Muokkaa

Jaa


Secure credentials with linked services using the mssparkutils

Accessing data from external sources is a common pattern. Unless the external data source allows anonymous access, chances are you need to secure your connection with a credential, secret, or connection string.

Azure Synapse Analytics uses Microsoft Entra passthrough by default for authentication between resources. If you need to connect to a resource using other credentials, use the mssparkutils directly. The mssparkutils package simplifies the process of retrieving SAS tokens, Microsoft Entra tokens, connection strings, and secrets stored in a linked service or from an Azure Key Vault.
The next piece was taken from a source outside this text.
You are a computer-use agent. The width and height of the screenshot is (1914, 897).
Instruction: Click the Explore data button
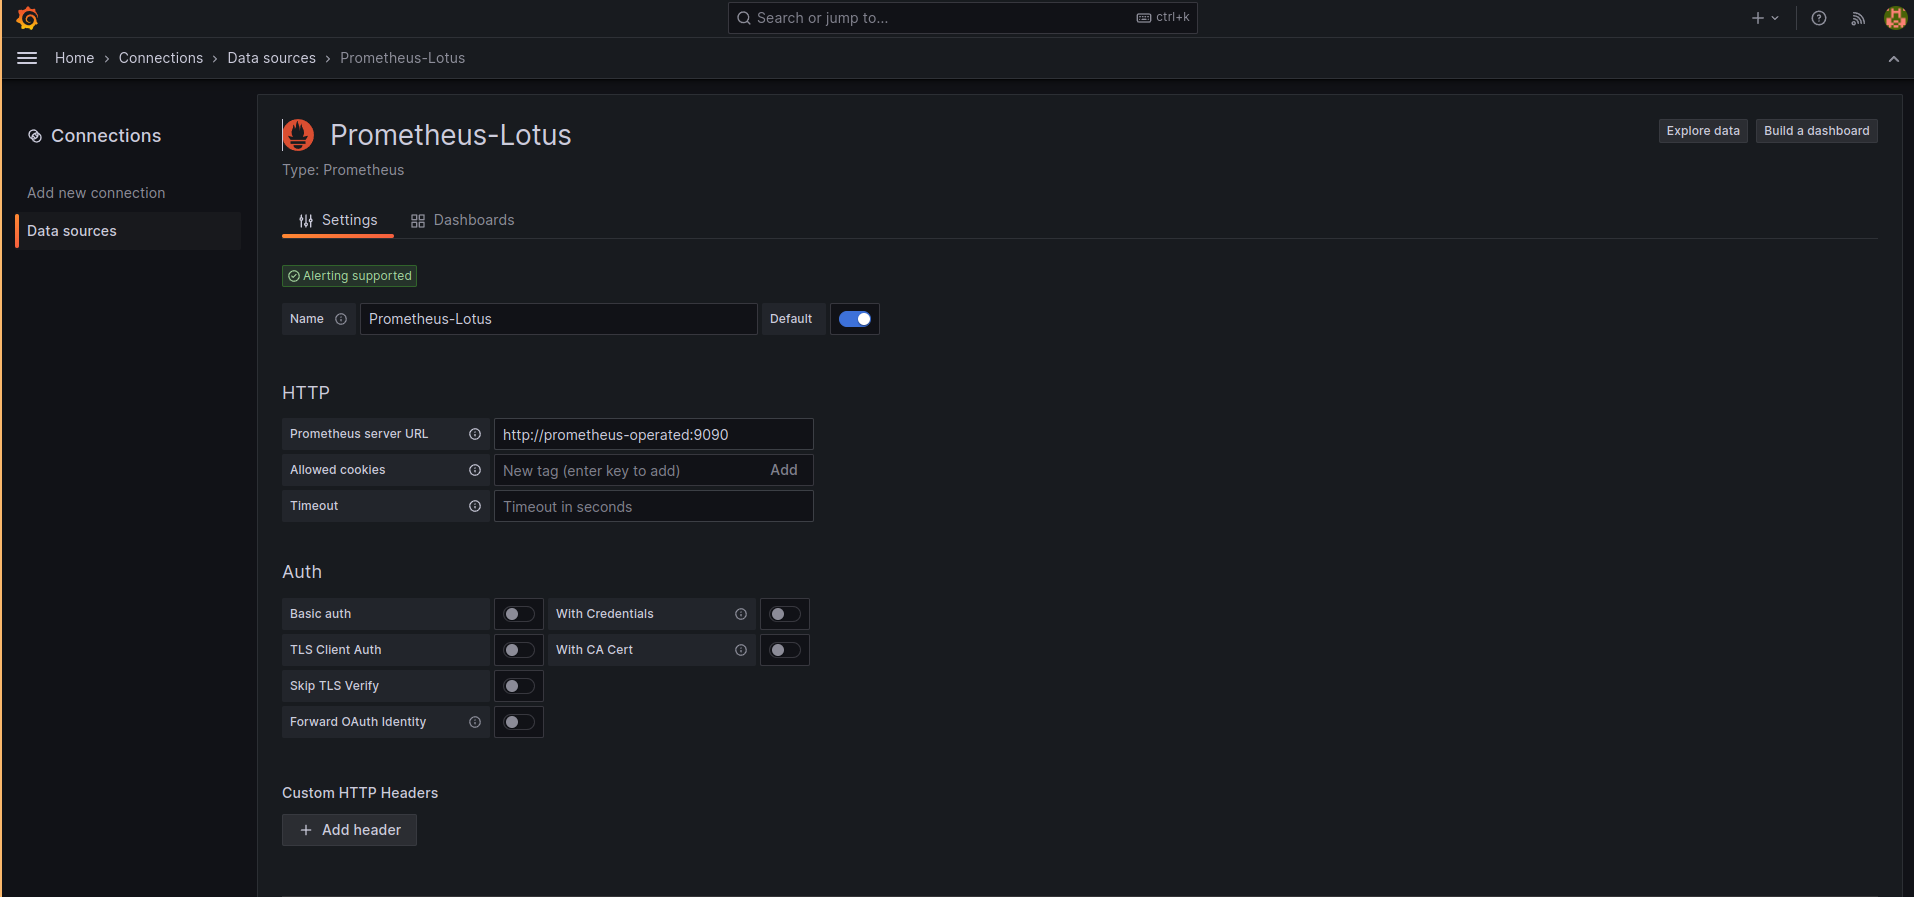coord(1702,131)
Microsoft Entra passthrough uses permissions assigned to you as a user in Microsoft Entra ID, rather than permissions assigned to Synapse or a separate service principal. For example, if you want to use Microsoft Entra passthrough to access a blob in a storage account, then you should go to that storage account and assign blob contributor role to yourself.

When retrieving secrets from Azure Key Vault, we recommend creating a linked service to your Azure Key Vault. Ensure that the Synapse workspace managed service identity (MSI) has Secret Get privileges on your Azure Key Vault. Synapse will authenticate to Azure Key Vault using the Synapse workspace managed service identity. If you connect directly to Azure Key Vault without a linked service, authenticate using your user Microsoft Entra credential.

For more information, see linked services.

Usage

mssparkutils help for tokens and secrets

This function displays the help documentation for secrets and tokens management in Synapse.

mssparkutils.credentials.help()
mssparkutils.credentials.help()
Console.WriteLine(TokenLibrary.help());

Get result:

 getToken(audience: String, name: String): returns AAD token for a given audience, name (optional)
 isValidToken(token: String): returns true if token hasn't expired
 getConnectionStringOrCreds(linkedService: String): returns connection string or credentials for the linked service
 getFullConnectionString(linkedService: String): returns full connection string with credentials for the linked service
 getPropertiesAll(linkedService: String): returns all the properties of the linked service
 getSecret(akvName: String, secret: String, linkedService: String): returns AKV secret for a given AKV linked service, akvName, secret key using workspace MSI
 getSecret(akvName: String, secret: String): returns AKV secret for a given akvName, secret key using user credentials
 getSecretWithLS(linkedService: String, secret: String): returns AKV secret for a given linked service, secret key
 putSecret(akvName: String, secretName: String, secretValue: String): puts AKV secret for a given akvName, secretName
 putSecret(akvName: String, secretName: String, secretValue: String, linkedService: String): puts AKV secret for a given akvName, secretName
 putSecretWithLS(linkedService: String, secretName: String, secretValue: String): puts AKV secret for a given linked service, secretName

Access Azure Data Lake Storage Gen2

ADLS Gen2 Primary Storage

Accessing files from the primary Azure Data Lake Storage uses Microsoft Entra passthrough for authentication by default and doesn't require the explicit use of the mssparkutils. The identity used in the passthrough authentication differs based on a few factors. By default, interactive notebooks are executed using the user's identity, but it can be changed to the workspace managed service identity (MSI). Batch jobs and non-interactive executions of the notebook use the Workspace MSI.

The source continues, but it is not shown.